- _INPUT DATA_
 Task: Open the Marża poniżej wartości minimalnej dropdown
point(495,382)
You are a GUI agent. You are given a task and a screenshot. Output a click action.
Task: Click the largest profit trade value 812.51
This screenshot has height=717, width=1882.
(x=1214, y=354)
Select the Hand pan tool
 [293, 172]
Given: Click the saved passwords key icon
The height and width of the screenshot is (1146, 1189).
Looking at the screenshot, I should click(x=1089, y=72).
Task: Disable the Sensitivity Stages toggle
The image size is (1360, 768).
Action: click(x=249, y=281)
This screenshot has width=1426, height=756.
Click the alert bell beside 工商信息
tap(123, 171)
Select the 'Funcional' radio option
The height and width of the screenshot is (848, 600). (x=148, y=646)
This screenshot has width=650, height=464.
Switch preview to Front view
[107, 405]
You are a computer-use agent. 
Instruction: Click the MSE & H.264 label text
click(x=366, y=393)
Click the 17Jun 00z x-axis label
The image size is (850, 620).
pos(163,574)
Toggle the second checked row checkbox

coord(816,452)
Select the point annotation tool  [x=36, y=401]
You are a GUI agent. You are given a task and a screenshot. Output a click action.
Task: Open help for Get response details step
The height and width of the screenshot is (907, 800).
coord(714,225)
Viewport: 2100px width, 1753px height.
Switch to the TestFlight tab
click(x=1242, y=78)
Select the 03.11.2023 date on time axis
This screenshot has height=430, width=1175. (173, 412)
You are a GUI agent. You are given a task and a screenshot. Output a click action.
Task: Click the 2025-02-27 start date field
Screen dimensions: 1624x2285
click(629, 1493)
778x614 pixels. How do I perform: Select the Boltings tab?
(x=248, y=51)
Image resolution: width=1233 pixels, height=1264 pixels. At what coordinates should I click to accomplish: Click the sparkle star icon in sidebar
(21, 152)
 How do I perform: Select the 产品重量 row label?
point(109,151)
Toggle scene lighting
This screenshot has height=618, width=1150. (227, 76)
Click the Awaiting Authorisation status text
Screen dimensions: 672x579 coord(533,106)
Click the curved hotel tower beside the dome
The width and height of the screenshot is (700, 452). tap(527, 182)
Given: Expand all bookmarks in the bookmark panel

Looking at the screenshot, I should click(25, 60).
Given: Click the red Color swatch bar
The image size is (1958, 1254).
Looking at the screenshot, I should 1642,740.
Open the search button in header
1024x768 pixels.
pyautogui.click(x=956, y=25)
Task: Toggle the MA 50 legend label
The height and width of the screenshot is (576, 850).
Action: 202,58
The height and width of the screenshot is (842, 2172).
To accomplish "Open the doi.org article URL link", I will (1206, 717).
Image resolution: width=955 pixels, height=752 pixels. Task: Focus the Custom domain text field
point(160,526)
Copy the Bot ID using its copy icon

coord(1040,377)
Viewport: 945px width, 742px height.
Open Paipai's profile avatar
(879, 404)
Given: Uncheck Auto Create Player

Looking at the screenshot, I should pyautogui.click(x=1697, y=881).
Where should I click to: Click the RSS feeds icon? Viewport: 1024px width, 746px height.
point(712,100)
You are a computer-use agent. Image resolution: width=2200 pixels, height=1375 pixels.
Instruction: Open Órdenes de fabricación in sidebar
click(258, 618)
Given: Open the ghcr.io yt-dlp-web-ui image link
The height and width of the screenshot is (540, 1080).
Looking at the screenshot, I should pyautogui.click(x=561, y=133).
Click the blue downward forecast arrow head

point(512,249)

- _WHAT YOU ARE ASKED TO DO_
Can you duplicate the records from the line that contains "Given: Expand all" through the line that contains "should pyautogui.click(x=1697, y=881).", both included, reproducing each line character for character?

- _OUTPUT FOR THIS TASK_
Given: Expand all bookmarks in the bookmark panel

Looking at the screenshot, I should click(25, 60).
Given: Click the red Color swatch bar
The image size is (1958, 1254).
Looking at the screenshot, I should 1642,740.
Open the search button in header
1024x768 pixels.
pyautogui.click(x=956, y=25)
Task: Toggle the MA 50 legend label
The height and width of the screenshot is (576, 850).
Action: 202,58
The height and width of the screenshot is (842, 2172).
To accomplish "Open the doi.org article URL link", I will (1206, 717).
Image resolution: width=955 pixels, height=752 pixels. Task: Focus the Custom domain text field
point(160,526)
Copy the Bot ID using its copy icon

coord(1040,377)
Viewport: 945px width, 742px height.
Open Paipai's profile avatar
(879, 404)
Given: Uncheck Auto Create Player

Looking at the screenshot, I should pyautogui.click(x=1697, y=881).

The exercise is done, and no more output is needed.